In my world, the $200 soundbar is the brick supplier who quotes low but charges for every little thing. The $500 system is the supplier who's transparent about pricing. I'd rather pay a fair price upfront than a low price twice.
So if you're evaluating commercial brick construction options, or just need a reliable fire brick for chimneys, run the numbers. But don't just look at the unit price. That's like buying a car based on the sticker price without considering insurance, gas, or maintenance. You'll get a surprise, and it won't be a good one.
A Quick Reality Check
I'm not saying you should always go with the highest quote. That would be stupid. I'm saying you should calculate total cost. I've built a simple calculator in my spreadsheet that adds up: price + shipping + expected waste + downtime cost + reorder risk.

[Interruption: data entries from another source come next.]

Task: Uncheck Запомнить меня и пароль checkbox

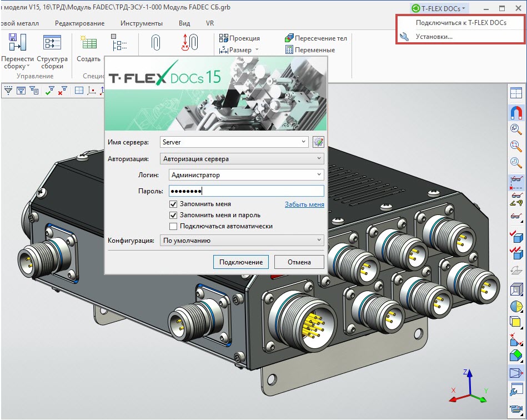Action: (x=174, y=215)
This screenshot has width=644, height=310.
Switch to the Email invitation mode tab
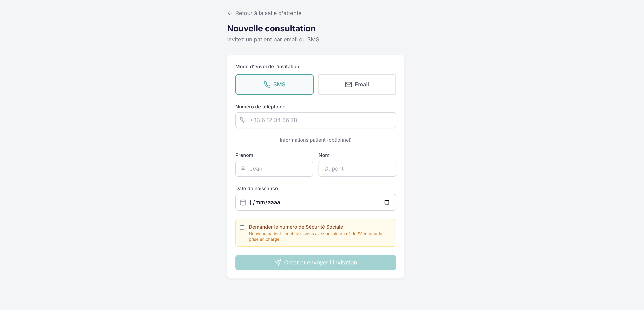click(357, 85)
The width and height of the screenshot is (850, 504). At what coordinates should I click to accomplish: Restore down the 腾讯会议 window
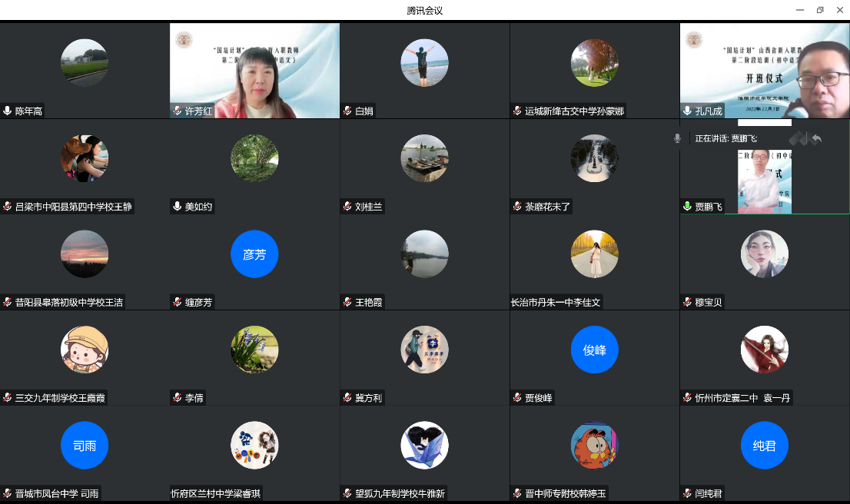[x=820, y=10]
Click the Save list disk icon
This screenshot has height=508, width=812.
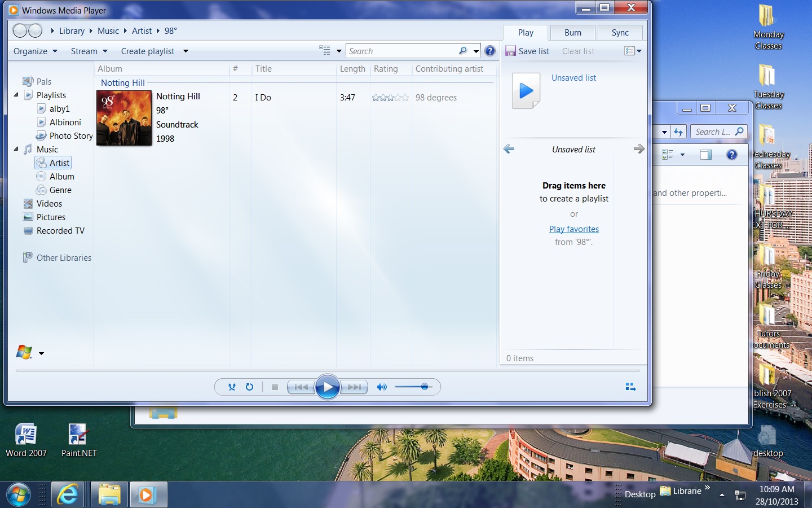pyautogui.click(x=510, y=51)
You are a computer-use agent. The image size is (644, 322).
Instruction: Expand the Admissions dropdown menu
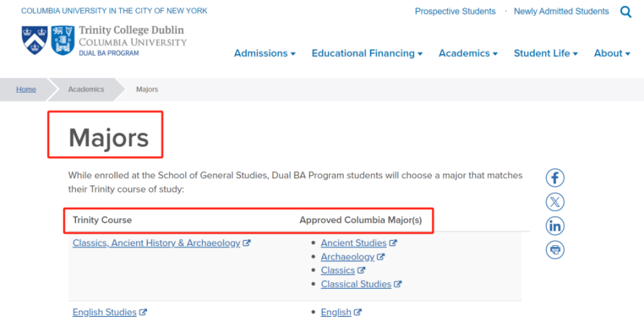[265, 54]
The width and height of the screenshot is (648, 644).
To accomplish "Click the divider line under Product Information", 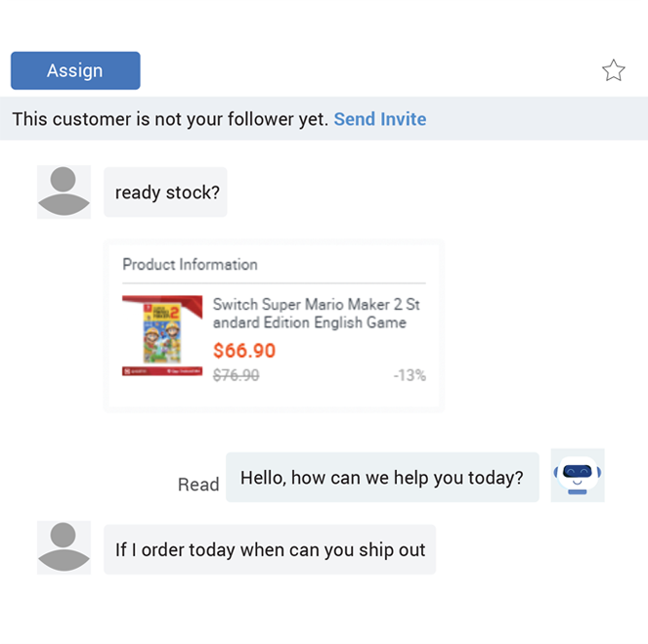I will 274,283.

For example, for brick installation services, I might have a supplier who charges $0.80 per brick (delivered) versus one who charges $0.65 per brick (plus $0.15 shipping). The $0.80 all-in quote is cheaper. And since they include a 30-day return policy, the TCO is even lower.
Don't be fooled by a low number. Be impressed by a low total.
I learned this the hard way. You don't have to. Just ask the right questions, calculate the real cost, and choose based on that.